Wong's Two-Front War
Lawrence Wong used the May Day Rally to deliver a two-pronged warning for Singapore on the Hormuz block and on AI. He said that the oil disruption could end up being worse than the 1970s oil shocks, and that AI is set to hollow out the first rung of the career ladder for the youngest workers. GDP shrank 0.3 percent QoQ in Q1 against revised Q4 2025 figures, MAS has tightened, and inflation forecasts for 2026 have been revised upwards into a range of 1.5 to 2.5 percent. Wong's line that "we may not be able to protect every job, but we will protect every worker" got applause, but the policy architecture around it is news. The Ministry of Manpower, NTUC and the Singapore National Employers Federation have come together to create a Tripartite Jobs Council that’s going to manage oversight of enterprise AI adoption, training and support for at-risk workers.

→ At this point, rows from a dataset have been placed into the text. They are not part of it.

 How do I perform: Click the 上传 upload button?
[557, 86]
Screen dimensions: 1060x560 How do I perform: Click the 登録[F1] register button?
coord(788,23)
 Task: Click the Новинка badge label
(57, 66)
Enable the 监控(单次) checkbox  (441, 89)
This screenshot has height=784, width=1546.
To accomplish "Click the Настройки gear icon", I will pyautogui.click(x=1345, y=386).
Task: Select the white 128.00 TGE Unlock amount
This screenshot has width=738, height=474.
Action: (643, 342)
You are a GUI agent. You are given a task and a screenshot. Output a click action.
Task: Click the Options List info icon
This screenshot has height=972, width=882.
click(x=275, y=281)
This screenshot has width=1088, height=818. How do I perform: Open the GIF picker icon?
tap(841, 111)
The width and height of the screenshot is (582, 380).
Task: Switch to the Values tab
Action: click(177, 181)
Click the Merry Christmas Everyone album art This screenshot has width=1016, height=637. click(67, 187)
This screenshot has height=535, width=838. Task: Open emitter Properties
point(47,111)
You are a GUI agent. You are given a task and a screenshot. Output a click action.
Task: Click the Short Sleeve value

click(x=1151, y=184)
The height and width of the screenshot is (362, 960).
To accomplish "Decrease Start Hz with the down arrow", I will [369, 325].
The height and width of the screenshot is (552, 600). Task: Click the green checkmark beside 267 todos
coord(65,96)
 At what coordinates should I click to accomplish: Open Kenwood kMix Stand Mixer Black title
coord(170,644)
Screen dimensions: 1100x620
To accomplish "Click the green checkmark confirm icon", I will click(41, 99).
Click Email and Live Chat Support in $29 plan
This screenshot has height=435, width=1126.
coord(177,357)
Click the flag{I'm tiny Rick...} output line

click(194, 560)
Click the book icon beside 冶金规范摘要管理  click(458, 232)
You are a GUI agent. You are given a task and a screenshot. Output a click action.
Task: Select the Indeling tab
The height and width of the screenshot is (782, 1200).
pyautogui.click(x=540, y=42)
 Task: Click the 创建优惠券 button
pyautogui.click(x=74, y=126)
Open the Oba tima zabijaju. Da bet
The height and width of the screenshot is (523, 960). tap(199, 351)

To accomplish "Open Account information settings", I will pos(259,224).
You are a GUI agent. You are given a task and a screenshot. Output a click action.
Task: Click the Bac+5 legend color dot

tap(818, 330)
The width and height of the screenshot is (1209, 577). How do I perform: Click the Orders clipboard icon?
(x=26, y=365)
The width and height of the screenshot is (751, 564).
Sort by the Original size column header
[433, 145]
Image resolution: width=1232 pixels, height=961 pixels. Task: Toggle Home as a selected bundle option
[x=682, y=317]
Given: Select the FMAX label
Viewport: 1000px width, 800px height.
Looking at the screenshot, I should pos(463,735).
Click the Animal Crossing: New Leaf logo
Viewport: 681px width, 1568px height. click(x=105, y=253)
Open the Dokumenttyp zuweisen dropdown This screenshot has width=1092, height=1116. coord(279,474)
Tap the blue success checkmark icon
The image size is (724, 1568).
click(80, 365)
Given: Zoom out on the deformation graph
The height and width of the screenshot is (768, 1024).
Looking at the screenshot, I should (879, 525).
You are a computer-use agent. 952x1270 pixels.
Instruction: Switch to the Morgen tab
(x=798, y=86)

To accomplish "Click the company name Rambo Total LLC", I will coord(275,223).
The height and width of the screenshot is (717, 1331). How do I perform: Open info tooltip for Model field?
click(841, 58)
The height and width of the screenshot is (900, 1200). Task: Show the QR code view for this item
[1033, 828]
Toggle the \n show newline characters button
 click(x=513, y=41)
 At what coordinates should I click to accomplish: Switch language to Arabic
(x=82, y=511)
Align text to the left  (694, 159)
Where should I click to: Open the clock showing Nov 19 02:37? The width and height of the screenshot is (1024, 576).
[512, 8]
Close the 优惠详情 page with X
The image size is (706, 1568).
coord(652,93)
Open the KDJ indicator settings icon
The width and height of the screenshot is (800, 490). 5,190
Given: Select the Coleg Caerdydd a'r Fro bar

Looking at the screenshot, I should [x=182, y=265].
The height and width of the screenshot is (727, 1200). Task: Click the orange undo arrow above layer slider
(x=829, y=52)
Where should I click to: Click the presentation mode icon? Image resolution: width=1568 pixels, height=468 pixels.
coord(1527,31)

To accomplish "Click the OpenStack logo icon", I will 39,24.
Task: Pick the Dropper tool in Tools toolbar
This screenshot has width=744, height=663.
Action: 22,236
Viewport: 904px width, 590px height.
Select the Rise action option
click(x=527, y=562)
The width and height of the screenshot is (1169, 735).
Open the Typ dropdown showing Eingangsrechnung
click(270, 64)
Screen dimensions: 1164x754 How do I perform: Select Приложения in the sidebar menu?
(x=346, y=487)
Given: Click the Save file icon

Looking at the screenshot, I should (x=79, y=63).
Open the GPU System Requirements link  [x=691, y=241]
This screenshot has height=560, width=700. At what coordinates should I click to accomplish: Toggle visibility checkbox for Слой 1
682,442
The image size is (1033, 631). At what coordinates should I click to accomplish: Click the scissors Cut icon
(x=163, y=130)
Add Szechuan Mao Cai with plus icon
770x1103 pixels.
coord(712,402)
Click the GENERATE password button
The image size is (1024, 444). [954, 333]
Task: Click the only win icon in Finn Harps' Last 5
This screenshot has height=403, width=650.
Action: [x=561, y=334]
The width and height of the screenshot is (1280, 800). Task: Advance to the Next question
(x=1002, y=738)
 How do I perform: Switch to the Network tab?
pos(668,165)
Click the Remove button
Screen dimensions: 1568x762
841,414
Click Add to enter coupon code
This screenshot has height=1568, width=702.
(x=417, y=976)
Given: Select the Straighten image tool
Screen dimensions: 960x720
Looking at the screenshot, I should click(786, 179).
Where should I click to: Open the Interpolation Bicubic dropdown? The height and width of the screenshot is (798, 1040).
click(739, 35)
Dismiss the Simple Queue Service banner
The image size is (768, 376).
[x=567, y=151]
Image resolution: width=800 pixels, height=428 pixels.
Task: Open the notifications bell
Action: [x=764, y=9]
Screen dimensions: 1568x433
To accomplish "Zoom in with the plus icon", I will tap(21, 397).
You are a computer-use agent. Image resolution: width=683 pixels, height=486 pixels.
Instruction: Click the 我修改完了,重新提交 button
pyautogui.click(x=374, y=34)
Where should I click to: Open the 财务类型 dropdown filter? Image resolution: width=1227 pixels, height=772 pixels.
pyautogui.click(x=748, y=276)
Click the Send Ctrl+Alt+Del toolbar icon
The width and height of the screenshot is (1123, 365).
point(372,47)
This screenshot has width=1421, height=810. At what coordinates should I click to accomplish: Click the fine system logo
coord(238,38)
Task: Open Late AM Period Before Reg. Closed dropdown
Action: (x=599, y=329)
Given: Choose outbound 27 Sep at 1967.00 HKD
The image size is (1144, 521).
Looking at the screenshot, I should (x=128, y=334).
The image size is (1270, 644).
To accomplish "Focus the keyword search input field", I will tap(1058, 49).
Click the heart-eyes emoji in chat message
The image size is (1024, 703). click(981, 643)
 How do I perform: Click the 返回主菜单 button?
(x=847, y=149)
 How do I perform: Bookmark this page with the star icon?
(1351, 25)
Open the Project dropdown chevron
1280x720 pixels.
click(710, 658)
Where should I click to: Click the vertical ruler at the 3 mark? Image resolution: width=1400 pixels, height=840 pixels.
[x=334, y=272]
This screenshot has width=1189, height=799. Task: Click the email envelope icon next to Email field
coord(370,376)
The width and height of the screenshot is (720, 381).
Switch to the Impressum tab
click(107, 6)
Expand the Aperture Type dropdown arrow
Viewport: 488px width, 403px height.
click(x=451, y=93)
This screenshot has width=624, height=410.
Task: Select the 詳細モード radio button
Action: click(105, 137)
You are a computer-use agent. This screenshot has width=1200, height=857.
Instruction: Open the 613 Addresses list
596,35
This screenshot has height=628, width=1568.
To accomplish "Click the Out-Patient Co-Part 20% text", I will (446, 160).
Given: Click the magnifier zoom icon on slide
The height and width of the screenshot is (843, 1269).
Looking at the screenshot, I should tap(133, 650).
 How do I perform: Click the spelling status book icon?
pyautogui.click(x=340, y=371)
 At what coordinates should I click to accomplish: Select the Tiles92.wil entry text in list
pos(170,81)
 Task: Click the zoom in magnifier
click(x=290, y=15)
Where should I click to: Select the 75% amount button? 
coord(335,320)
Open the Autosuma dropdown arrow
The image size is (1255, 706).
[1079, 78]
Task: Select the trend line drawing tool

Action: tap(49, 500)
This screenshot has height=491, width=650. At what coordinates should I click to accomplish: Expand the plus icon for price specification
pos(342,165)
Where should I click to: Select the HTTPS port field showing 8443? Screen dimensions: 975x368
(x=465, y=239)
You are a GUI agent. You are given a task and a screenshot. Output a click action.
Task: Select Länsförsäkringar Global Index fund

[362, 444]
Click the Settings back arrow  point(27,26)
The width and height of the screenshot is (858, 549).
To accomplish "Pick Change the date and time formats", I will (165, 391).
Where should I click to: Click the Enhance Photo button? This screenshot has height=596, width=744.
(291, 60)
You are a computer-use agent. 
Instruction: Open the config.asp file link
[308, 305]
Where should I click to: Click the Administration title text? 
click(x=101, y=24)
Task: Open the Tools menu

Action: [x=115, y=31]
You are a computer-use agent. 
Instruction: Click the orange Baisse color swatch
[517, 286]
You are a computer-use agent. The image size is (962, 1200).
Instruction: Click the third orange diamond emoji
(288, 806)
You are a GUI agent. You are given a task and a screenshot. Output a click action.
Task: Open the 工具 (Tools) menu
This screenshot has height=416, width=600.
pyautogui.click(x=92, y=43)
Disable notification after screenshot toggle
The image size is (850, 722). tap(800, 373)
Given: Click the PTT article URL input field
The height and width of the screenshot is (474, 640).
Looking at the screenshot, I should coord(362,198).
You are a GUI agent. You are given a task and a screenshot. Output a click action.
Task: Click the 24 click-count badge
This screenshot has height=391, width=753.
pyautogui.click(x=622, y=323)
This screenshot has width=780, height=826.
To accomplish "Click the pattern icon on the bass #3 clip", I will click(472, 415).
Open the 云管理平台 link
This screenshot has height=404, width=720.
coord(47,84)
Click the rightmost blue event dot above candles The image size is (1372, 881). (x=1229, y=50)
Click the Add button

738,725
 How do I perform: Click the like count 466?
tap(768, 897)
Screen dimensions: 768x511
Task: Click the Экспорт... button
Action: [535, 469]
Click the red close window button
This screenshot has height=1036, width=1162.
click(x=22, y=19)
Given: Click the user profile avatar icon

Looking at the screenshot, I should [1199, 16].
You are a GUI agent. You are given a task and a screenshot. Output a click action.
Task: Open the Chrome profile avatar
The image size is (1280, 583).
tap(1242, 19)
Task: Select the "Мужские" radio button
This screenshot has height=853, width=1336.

Read more: Business Times ($1B package), Business Times (National AI Council), Yahoo Finance (Wong), Business Times ($500M eldercare), Business Times (TJC three pillars)
Chips Cover for Crippled Refineries
The split inside Q1's headline number is where the action is as electronics output is up 30% year-on-year in March on semiconductor demand, as the chemicals cluster (about 1.7% of GDP) is running at half speed. Q1 GDP was reported at 4.6% YoY, down from a 5.7% pace in H2 2025. More than 70% of crude imports are from the Middle East, and with refineries operating at 50-60% capacity, the petrochemical sector is essentially parked. Gartner expects global semiconductor revenue to be $1.32 trillion in 2026, up from earlier estimates of “only” a trillion, and DBS has maintained buy ratings on UMS Integration, AEM Holdings, and Frencken Group. But chipmakers have their own Middle East exposure in helium, which is a necessary input in semiconductor manufacturing and also largely supplied from the Middle East. With full-year GDP expected at 3%, growth concerns could keep MAS on hold in July despite its earlier tightening and a core inflation forecast that’s gone up between 1.5 and 2.5% from 1-2%.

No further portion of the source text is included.